Distributed tracing/Propagating tracing context
How to make distributed tracing work for your service
If you want to make distributed tracing work for your service, you MUST follow this spec.
General applicability
Any services run in production by Wikimedia SRE which both:
- receive requests in the user-facing query path, and
- submit RPC calls or other RPC-like HTTP requests to other services in order to answer those requests
SHOULD follow this specification.
Context propagation requirements
When we say "propagate" a header, we mean that, if a header with that name is set on an incoming request to the service, then it must also be set on all outgoing RPCs made "on behalf" of that incoming request.
Wikimedia services MUST make outgoing RPCs to other services via the Envoy services proxy running as a sidecar.

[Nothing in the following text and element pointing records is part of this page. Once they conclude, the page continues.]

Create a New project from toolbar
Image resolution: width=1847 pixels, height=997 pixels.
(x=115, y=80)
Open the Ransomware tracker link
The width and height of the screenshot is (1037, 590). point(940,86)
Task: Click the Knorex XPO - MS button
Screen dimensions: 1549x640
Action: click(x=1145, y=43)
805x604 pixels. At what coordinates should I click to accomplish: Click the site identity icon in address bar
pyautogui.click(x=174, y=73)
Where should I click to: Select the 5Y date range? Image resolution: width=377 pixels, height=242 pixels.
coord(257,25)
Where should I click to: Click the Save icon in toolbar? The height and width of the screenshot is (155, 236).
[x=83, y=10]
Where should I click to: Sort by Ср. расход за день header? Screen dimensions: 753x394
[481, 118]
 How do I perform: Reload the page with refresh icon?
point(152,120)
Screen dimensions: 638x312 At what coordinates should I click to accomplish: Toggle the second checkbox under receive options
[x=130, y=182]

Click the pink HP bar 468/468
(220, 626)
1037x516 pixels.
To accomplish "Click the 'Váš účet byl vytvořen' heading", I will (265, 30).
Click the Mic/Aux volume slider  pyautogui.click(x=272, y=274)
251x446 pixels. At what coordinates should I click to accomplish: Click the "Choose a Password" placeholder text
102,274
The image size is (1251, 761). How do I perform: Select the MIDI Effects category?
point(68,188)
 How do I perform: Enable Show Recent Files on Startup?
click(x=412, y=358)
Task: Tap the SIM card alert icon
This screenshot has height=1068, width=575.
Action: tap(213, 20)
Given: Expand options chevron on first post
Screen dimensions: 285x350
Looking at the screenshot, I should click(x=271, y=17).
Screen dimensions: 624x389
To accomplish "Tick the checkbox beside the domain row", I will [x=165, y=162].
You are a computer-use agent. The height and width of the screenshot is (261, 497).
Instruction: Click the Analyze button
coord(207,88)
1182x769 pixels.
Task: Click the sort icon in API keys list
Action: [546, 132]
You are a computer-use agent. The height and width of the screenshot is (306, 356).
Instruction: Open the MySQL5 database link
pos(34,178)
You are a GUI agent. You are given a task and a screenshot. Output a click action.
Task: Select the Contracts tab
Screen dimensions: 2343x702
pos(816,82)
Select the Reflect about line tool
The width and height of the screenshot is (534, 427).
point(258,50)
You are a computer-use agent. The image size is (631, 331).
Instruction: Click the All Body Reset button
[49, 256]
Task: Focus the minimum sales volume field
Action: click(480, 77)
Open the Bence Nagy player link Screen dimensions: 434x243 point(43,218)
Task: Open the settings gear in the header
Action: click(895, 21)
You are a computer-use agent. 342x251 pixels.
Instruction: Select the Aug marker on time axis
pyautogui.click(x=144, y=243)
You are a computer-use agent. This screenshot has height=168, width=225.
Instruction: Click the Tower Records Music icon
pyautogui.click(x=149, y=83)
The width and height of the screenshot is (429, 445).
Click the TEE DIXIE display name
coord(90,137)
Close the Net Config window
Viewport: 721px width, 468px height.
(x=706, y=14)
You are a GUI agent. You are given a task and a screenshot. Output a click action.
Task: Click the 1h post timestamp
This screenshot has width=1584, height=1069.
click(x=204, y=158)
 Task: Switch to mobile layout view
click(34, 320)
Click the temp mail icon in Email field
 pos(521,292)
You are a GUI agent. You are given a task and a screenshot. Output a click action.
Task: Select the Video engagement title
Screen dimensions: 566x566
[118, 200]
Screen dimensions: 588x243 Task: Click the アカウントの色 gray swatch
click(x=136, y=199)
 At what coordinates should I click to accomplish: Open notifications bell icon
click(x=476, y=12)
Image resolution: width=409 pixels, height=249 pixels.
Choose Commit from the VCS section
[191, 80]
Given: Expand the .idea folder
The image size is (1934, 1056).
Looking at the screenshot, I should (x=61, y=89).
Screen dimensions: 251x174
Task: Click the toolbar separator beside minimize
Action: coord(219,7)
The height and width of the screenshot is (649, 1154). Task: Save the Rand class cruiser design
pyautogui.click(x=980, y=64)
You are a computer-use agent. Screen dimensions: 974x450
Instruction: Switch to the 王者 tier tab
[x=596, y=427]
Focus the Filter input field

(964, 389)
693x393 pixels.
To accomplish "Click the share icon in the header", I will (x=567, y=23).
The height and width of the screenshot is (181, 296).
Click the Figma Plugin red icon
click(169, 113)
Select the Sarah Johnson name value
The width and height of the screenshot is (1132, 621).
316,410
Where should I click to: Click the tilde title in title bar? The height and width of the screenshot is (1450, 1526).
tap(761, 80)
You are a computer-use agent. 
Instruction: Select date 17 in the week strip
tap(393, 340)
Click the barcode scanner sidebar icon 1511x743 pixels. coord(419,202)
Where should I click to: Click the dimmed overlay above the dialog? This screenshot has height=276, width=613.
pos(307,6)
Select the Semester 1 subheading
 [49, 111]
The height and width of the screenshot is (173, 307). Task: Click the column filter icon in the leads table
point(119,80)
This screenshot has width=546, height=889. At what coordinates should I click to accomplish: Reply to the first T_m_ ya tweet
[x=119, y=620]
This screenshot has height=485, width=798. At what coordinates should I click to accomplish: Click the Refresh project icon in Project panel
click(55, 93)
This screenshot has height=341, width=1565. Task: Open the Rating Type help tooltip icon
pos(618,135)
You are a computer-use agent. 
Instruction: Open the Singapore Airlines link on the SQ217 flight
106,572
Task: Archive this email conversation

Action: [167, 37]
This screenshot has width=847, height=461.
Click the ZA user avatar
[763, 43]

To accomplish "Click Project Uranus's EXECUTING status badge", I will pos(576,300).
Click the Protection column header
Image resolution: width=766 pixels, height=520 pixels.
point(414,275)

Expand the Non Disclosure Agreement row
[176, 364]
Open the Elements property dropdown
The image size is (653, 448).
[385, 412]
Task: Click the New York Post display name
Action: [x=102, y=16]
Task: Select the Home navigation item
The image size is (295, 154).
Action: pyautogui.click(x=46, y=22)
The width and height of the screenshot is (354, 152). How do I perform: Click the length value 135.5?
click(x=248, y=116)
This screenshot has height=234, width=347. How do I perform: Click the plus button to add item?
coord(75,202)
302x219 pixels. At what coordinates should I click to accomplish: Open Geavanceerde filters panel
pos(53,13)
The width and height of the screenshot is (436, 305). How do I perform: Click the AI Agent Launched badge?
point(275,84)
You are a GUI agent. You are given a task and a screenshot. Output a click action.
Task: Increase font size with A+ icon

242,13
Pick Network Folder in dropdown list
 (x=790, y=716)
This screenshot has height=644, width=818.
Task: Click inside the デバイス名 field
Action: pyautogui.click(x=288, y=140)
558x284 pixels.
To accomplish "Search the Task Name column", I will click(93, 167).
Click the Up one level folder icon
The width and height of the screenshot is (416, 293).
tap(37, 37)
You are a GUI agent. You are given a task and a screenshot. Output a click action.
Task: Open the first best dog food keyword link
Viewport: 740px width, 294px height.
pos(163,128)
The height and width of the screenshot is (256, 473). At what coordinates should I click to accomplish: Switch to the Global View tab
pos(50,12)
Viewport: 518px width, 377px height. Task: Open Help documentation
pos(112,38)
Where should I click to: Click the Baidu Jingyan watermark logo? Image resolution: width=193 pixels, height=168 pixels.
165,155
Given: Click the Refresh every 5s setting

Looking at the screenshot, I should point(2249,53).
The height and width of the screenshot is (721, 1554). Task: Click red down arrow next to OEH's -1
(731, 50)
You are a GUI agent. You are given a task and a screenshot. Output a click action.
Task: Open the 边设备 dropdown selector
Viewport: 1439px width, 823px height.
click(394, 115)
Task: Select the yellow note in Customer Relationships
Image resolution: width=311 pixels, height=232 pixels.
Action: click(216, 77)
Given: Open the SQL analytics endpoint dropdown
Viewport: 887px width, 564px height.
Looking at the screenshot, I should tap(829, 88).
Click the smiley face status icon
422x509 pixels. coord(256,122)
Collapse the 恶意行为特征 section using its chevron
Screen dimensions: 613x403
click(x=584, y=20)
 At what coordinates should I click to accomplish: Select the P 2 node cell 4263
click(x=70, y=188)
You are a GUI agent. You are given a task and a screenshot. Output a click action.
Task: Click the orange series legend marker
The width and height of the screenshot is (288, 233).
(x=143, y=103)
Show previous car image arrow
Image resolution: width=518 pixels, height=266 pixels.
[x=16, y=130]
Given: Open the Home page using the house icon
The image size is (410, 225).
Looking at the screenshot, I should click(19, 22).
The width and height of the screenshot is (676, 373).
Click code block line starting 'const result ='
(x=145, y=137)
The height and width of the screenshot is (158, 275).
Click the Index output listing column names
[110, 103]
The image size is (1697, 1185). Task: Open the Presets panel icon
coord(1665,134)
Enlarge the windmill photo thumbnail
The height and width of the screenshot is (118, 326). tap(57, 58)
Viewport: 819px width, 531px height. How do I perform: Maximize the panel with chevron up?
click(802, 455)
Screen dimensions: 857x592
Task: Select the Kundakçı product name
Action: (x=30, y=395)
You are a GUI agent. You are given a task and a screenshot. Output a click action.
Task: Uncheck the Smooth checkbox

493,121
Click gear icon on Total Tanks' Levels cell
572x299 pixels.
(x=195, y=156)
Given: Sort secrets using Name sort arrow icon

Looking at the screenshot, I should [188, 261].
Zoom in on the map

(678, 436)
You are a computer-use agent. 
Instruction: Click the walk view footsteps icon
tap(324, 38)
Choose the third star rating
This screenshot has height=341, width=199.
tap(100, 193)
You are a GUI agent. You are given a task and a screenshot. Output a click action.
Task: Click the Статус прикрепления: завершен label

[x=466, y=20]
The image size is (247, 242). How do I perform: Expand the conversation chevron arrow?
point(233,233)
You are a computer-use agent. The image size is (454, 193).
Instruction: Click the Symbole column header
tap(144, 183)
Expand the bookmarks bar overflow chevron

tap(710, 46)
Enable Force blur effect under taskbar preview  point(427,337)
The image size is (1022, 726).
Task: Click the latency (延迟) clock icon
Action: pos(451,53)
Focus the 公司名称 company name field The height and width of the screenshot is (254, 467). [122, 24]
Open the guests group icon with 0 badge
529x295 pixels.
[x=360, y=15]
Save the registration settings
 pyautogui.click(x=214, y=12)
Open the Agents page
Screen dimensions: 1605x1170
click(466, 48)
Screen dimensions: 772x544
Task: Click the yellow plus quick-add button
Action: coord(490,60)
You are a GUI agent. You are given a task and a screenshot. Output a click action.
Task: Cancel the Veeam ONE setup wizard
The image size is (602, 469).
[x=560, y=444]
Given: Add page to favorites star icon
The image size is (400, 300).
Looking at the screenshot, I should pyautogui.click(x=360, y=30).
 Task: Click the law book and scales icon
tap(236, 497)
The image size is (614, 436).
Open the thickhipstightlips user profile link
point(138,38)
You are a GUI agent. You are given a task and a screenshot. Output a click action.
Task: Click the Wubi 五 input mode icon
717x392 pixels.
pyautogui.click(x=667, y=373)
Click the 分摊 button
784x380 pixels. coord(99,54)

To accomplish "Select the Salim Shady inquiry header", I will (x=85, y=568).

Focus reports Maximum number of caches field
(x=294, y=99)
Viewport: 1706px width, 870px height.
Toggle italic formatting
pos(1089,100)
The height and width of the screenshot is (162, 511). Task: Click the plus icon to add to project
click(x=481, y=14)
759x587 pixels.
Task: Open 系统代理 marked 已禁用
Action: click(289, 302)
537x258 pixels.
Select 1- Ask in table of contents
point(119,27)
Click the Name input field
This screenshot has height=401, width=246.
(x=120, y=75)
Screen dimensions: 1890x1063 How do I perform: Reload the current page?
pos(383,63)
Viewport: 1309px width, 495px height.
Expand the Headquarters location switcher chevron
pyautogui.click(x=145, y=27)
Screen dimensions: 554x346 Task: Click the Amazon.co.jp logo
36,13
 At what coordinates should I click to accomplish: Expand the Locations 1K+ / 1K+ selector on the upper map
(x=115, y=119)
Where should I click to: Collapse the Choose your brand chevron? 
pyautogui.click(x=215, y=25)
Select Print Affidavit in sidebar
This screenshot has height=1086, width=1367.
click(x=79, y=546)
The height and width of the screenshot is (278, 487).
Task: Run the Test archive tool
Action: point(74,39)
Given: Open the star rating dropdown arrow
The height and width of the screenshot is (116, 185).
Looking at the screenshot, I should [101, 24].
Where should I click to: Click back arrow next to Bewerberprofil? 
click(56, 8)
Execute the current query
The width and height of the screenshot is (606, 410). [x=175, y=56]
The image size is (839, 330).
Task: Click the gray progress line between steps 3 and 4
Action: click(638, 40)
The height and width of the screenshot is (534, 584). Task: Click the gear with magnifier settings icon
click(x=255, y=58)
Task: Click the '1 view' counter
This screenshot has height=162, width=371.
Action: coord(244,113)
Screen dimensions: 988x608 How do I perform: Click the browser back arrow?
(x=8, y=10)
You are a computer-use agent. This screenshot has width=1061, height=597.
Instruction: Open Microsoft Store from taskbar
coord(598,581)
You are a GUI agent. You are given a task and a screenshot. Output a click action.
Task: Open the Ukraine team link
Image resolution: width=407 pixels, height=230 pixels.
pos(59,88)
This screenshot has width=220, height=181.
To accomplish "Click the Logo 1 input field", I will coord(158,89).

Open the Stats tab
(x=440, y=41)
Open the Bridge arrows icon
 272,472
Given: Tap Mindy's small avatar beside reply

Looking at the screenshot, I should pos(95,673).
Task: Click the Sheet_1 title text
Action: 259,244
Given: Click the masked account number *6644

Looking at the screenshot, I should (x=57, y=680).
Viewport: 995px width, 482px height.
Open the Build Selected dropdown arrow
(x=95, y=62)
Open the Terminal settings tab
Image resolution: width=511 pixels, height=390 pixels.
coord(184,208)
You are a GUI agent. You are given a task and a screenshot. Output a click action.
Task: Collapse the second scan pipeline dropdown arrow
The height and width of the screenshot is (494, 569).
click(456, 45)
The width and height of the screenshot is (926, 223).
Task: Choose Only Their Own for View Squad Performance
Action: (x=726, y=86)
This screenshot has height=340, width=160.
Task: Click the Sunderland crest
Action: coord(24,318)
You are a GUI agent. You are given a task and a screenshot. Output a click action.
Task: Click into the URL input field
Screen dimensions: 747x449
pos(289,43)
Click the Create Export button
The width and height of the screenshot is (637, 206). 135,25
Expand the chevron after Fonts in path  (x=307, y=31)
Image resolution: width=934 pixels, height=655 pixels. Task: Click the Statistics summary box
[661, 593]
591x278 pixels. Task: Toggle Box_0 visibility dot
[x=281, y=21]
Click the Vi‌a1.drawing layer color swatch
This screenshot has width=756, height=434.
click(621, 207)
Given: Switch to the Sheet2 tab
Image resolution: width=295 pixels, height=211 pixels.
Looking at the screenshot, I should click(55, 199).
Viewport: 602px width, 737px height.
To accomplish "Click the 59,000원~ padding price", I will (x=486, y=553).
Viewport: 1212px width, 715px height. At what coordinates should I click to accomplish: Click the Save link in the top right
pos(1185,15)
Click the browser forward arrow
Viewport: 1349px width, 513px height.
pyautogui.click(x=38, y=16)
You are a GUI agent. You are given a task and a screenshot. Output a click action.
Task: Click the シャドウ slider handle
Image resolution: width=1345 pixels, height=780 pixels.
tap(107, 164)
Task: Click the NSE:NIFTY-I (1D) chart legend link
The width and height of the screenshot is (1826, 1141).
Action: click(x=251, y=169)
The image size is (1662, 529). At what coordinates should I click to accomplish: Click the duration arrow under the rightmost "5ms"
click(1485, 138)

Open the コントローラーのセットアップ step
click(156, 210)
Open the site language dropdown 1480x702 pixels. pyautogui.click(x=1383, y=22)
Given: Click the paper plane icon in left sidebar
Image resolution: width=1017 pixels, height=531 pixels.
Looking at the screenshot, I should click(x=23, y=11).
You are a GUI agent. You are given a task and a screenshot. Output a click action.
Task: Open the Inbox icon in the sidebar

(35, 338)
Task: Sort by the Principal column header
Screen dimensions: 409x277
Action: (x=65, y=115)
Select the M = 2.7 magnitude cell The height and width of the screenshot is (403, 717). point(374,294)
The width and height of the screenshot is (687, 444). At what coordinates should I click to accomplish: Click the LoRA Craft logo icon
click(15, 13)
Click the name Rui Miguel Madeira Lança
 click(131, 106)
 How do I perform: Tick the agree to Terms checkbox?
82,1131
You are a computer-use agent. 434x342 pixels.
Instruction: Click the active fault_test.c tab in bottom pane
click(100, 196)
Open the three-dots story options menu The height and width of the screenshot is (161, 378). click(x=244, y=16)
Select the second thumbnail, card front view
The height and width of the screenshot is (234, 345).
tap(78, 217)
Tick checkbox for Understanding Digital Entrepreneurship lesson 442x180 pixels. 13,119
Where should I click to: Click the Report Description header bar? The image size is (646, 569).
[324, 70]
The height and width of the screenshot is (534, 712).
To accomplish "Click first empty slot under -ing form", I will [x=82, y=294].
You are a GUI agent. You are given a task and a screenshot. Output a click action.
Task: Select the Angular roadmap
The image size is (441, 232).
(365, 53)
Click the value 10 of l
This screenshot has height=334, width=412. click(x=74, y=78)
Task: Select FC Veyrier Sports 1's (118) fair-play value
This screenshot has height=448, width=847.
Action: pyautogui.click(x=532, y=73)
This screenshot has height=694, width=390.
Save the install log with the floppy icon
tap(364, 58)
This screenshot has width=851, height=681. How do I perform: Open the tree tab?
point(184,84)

Wikimedia services MUST propagate the x-request-id
header.[1]
Wikimedia services SHOULD propagate the W3C standard traceparent
and tracestate
headers.
Following all three of these recommendations means distributed tracing works across service boundaries.
Easy ways to implement
Within Mediawiki core and extensions, use Wikimedia\Http\TelemetryHeadersInterface. When constructing an outgoing request you can call Telemetry::getInstance()->getRequestHeaders()
. One of the multiple built-in HTTP clients that you might be already using may do this for you automatically.
Within other microservices, there is not yet an easy, drop-in solution, but we hope to have one soon. Some resources:
- service-template-node shows you how to do this but there's not a scaffolding/library
- see also https://phabricator.wikimedia.org/T371120